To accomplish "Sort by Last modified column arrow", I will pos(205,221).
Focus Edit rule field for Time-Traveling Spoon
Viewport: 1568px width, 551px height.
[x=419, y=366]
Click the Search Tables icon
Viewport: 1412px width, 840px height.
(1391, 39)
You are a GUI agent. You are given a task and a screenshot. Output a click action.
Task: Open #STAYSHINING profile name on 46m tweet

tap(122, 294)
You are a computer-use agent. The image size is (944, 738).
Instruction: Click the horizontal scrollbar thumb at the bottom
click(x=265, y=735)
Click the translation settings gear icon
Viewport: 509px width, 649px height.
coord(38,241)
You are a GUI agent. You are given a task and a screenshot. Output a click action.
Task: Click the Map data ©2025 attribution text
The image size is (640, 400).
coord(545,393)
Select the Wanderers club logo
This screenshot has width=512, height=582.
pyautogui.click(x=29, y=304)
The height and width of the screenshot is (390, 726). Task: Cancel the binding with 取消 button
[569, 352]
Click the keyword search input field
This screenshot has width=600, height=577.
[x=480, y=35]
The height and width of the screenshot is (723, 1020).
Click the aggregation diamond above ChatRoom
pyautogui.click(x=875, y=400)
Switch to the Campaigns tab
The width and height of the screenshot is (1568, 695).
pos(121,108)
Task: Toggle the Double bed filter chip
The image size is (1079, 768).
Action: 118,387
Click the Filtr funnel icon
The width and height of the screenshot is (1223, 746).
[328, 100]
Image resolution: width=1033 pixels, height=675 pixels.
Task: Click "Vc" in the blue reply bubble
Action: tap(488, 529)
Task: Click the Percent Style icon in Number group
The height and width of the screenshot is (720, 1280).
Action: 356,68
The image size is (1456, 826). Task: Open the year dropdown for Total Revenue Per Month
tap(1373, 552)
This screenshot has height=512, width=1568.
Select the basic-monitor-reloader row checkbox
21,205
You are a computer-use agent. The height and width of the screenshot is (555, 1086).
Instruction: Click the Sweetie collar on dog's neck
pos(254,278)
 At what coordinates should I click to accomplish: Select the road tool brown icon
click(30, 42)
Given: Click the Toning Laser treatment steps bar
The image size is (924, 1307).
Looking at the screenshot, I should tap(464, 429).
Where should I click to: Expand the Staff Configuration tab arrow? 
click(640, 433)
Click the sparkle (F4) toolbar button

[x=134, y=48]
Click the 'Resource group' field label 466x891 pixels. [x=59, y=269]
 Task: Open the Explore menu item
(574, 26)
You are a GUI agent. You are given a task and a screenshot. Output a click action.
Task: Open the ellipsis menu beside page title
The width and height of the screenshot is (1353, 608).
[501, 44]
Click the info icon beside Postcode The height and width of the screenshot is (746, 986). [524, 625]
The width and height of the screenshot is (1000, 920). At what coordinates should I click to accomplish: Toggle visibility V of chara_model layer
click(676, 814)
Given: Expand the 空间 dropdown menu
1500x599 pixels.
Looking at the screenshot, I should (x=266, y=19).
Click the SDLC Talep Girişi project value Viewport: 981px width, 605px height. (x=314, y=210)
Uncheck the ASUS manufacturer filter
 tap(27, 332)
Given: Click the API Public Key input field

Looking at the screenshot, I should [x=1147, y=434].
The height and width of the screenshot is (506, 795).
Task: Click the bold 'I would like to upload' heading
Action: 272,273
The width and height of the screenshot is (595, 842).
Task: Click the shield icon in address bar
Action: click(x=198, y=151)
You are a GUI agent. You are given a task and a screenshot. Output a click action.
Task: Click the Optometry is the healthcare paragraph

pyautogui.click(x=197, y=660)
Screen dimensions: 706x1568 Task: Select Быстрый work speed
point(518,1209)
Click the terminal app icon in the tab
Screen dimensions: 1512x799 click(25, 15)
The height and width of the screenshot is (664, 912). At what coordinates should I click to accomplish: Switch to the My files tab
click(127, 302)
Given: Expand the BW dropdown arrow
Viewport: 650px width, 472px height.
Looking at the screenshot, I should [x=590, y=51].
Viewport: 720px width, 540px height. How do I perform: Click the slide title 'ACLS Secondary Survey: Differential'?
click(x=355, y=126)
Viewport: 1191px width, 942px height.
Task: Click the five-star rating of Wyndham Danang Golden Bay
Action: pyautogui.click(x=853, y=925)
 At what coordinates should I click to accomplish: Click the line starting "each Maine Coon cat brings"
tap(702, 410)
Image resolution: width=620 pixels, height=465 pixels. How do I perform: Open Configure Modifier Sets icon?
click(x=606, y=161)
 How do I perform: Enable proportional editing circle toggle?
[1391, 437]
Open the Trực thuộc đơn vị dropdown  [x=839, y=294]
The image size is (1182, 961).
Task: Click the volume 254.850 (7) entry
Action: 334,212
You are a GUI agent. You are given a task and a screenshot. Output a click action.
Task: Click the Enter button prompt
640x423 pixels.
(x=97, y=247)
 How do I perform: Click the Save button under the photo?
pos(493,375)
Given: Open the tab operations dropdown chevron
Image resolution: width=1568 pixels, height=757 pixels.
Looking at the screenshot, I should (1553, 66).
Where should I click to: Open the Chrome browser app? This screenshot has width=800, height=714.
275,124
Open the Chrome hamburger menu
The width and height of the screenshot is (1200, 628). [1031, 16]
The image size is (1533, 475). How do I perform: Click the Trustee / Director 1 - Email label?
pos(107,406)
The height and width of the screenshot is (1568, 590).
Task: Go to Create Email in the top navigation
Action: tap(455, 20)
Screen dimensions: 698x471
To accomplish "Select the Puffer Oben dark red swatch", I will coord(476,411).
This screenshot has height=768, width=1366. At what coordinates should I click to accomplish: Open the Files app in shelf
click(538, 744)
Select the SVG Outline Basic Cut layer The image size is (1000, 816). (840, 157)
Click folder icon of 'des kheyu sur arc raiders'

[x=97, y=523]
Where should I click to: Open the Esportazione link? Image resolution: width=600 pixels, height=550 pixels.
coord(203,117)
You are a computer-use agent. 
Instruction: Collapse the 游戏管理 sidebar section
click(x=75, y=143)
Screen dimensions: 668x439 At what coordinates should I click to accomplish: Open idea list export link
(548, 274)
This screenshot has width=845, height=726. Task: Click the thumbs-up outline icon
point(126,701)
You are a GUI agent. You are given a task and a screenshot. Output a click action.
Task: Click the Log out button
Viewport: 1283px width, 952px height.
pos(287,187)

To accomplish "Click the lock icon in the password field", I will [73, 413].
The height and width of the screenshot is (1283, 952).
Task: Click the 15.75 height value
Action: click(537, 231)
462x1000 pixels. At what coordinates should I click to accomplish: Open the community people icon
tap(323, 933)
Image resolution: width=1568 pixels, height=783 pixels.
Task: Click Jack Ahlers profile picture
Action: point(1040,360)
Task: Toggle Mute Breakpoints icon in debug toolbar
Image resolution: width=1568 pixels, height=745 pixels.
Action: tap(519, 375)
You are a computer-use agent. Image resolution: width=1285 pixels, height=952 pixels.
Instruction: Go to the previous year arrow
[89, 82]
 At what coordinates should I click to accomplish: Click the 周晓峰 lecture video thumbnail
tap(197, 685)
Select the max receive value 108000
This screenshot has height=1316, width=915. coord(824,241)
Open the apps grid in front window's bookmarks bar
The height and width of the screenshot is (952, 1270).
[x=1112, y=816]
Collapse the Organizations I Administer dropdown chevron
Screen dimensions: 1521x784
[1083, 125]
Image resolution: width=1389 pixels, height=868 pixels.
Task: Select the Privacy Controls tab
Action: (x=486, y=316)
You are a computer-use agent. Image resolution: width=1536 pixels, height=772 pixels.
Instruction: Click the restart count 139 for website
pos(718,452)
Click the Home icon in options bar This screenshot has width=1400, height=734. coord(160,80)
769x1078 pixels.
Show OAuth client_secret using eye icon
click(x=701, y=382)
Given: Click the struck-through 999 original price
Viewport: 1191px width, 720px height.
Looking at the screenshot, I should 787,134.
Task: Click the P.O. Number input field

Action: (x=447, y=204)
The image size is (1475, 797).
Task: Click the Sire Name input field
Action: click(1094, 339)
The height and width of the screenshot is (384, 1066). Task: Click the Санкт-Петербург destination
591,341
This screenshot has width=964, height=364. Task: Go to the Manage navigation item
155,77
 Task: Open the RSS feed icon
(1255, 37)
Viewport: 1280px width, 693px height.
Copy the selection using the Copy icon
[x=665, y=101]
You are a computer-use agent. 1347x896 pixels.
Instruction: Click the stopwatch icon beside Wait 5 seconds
◇ ◇ ◇ ◇
* EXERCISE REQUIREMENTS
In the listing above, find the line with "Task: Click the P.O. Number input field" and set down that line and all after it exactly, through the final line.

* RESPONSE TO THE EXERCISE
Task: Click the P.O. Number input field

Action: (x=447, y=204)
The image size is (1475, 797).
Task: Click the Sire Name input field
Action: click(1094, 339)
The height and width of the screenshot is (384, 1066). Task: Click the Санкт-Петербург destination
591,341
This screenshot has width=964, height=364. Task: Go to the Manage navigation item
155,77
 Task: Open the RSS feed icon
(1255, 37)
Viewport: 1280px width, 693px height.
Copy the selection using the Copy icon
[x=665, y=101]
You are a computer-use agent. 1347x896 pixels.
Instruction: Click the stopwatch icon beside Wait 5 seconds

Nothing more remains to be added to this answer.